The CFL Board of Governors approved the sale of the Hamilton Tiger-Cats from Harold Ballard (of Maple Leaf Gardens Limited) to David Braley on Friday, February 24. In April, the CFL announced a two-year television agreement with Carling O'Keefe Breweries for $12 million plus an additional $3 million for club promotional support.

The CFL hosted both its Annual Meetings and the Canadian College Draft for the second straight year in Hamilton.

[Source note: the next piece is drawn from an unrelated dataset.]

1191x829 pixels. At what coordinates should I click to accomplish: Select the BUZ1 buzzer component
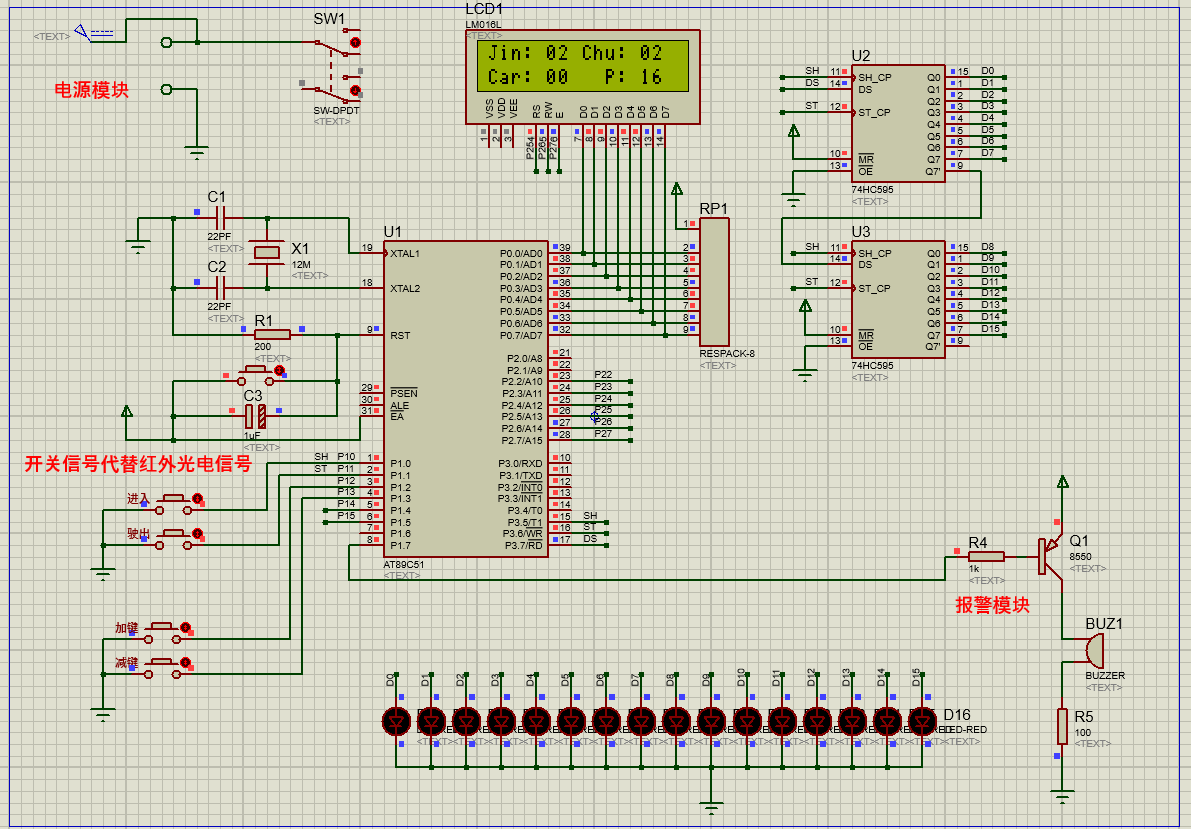pyautogui.click(x=1093, y=650)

The Toronto Argonauts played their first game at the SkyDome. The SkyDome also was the host of the 77th Annual Grey Cup game, on Sunday, November 26, when the Saskatchewan Roughriders defeated the Hamilton Tiger-Cats 43–40.

On September 7, the BC Lions were purchased by Murray Pezim.

The Canadian Interuniversity Athletic Union decided to change the location of the Vanier Cup game, from Varsity Stadium to the SkyDome. The University of Western Ontario defeated the University of Saskatchewan, 35–10 in the Vanier Cup's silver anniversary game.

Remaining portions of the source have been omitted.